Bref. Quasiment trente ans après, Chasse à l’Homme est à redécouvrir pour tous les amateurs d’action, les nostalgiques des années 90, les fous de Van Damme et les fans de John Woo.
Le point sur l’édition
Comme dans les précédents boîtiers VHS, on retrouve à l’intérieur un poster double face, ainsi qu’une dizaine de photos promo. Au même titre qu’avec Double Impact, un mini magazine K.O. Mag accompagne la bête, avec interviews, notes de production et le point sur la chasse à l’homme au cinéma. Très, très instructif. Le film est en deux exemplaires, le DVD et le Blu-ray, chacun avec des bonus spécifiques.
Le DVD contient les bandes annonces ainsi que la première partie d’une rétrospective consacrée à la filmo de Van Damme, par l’enthousiaste Arthur Cauras. Court mais sympa. Sur le Blu-ray, on a une présentation du sous-genre de la chasse à l’homme par Arthur Cauras (encore), complétant les informations du livret. Christophe Gans prend la parole pendant trente minutes pour nous parler de John Woo et du film, là aussi avec beaucoup d’infos et d’analyses pertinentes.

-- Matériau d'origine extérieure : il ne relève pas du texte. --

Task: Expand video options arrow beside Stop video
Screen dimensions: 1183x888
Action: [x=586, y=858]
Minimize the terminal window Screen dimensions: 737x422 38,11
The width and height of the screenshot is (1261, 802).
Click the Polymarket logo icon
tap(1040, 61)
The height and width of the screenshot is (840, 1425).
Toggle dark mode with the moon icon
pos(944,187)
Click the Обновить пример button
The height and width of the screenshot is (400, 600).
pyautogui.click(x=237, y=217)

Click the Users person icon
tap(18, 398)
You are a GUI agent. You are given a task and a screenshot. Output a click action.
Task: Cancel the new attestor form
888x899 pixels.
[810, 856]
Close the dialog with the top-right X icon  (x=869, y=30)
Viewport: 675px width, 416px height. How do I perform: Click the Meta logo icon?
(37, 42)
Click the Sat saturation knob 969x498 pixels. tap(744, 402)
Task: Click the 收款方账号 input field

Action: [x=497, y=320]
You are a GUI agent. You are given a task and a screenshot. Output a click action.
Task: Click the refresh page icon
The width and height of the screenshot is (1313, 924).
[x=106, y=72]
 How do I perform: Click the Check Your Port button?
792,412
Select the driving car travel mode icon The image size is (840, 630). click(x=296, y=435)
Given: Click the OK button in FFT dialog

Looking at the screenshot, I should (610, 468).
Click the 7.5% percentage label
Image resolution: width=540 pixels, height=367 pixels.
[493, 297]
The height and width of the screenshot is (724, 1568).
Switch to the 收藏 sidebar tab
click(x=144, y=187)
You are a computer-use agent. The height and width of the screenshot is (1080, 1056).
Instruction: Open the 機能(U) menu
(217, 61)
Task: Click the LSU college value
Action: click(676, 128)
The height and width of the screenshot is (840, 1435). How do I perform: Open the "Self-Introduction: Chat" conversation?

Les plus attentifs découvriront un sous-menu permettant d’accéder à des docus promo d’époque. Ils ont encore des choses à nous apprendre ! Dommage que leur qualité aille de « bof » à irregardable (la featurette de 1993). Je tairai le plus gros point fort des bonus, dans la continuité de ce que proposait l’excellente édition de Cyborg. Mais c’est une vraie pépite pour les fans de John Woo et les cinéphiles en général.
Encore une box de qualité pour un Van Damme qui le méritait. Attendons de voir ce que les futures sorties de l’éditeur nous réservent, mais ils ont la formule et la motivation. Ça ne présage que du bon.
Chasse à l’Homme sera disponible le 3 février 2021 chez ESC éditions, en boîtier collector VHS, en combo Blu-ray + DVD ou DVD simple.